Yes, she screwed up by leaving her purse and the gun at the store - 100% her fault, no excuse.

That having been said, she was in fear for her life - her ex was stalking her. In spite of the convoluted legal technicalities involved, the woman should have been able to lawfully carry a gun, seeing as how the state of California and its police forces are not responsible for her protection, according to the edicts issued by the courts.

So what we have is this: The police are not responsible for her safety, and the courts won't let her take responsibility for it herself. She's spposed to go about her life and just hope that her ex doesn't track her down and kill her. That is 100% wrong, no matter how you look at it.

She could have ran away and gone into hiding - but she shouldn't have to.
I say an innocent person should not have to run and hide from a predatory thug. She should be able to go about her business - armed to the teeth - and protect herself any way she can.
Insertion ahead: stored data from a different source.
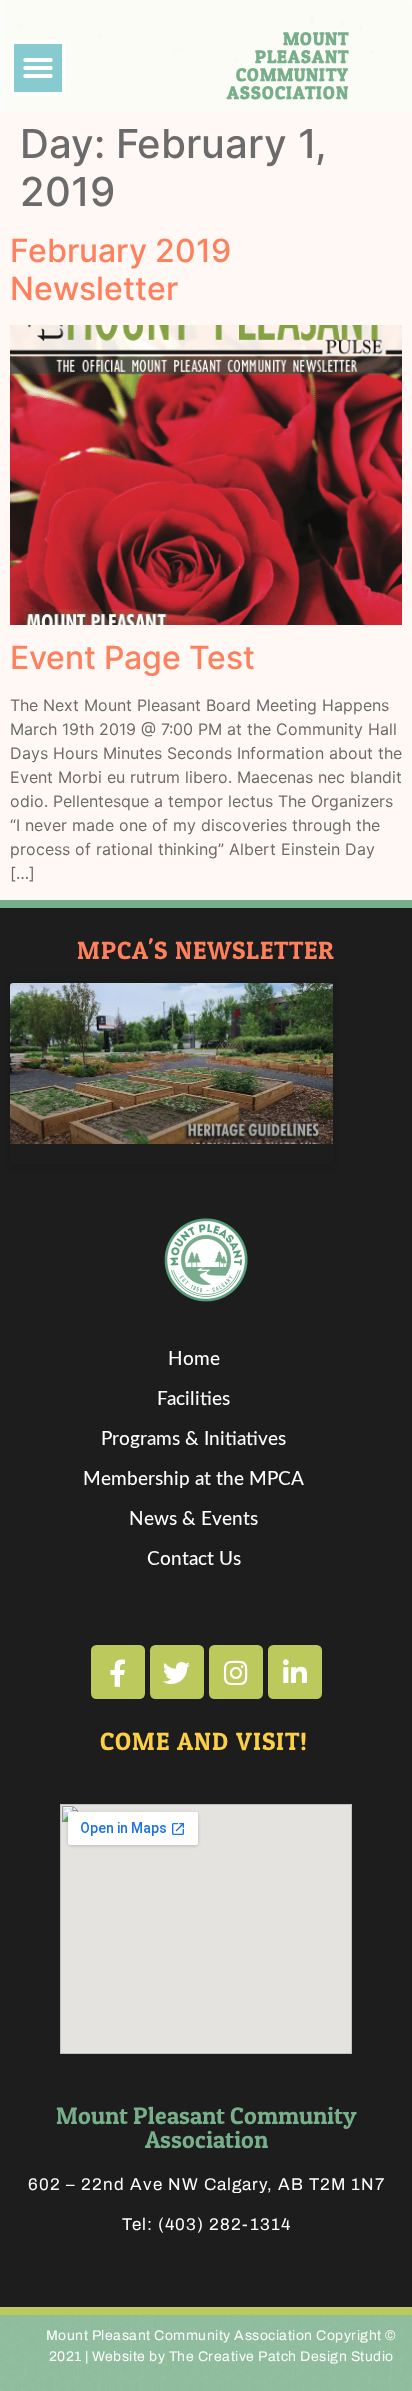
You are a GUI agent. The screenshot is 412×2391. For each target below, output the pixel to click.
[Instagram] (236, 1672)
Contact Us (194, 1559)
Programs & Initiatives (193, 1439)
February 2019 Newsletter (120, 269)
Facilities (193, 1399)
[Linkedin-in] (295, 1672)
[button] (38, 68)
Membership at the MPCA (193, 1479)
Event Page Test (132, 657)
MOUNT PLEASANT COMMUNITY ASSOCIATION (288, 65)
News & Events (193, 1519)
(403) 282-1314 (224, 2224)
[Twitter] (177, 1672)
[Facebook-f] (118, 1672)
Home (194, 1359)
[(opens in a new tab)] (171, 1064)
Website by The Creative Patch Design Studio (243, 2356)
There's something fundamentally wrong when the state refuses to allow a person the means to defend their life and at the same time refuses to protect them from a known threat to their life.
 
Let's assume for a minute that she COULD lawfully carry a concealed gun. As someone else pointed out, carrying a gun is a big responsibility. She failed miserably by carrying it irresponsibly (I think most would agree that a purse is not a good choice because it's the first target for thieves thus arming the badgun and disarming you) and also by LEAVING it at a store. Thus, she should get into trouble for leaving the gun behind, and that's not even considering she was carrying it illegally.

If any of us that have CCWs and legally carry left our guns someplace, we would expect to get into trouble and pray that nobody gets hurt with our gun.

Yes, she seems to be very bad at making decisions. She married an abuser, failed to follow up on renewing a restraining order, and carried a gun illegally (although I can't really fault her for that because I don't think women or men should be required to get permission), but then she left it behind in public. Bad news.
 
Update: the author of the article has yet to return my email explaining why she believes laws against concealed carry are a good thing, even when this causes the innocent to be unable to defend themselves (even though I gotta agree - this chick didn't act responsibly at all).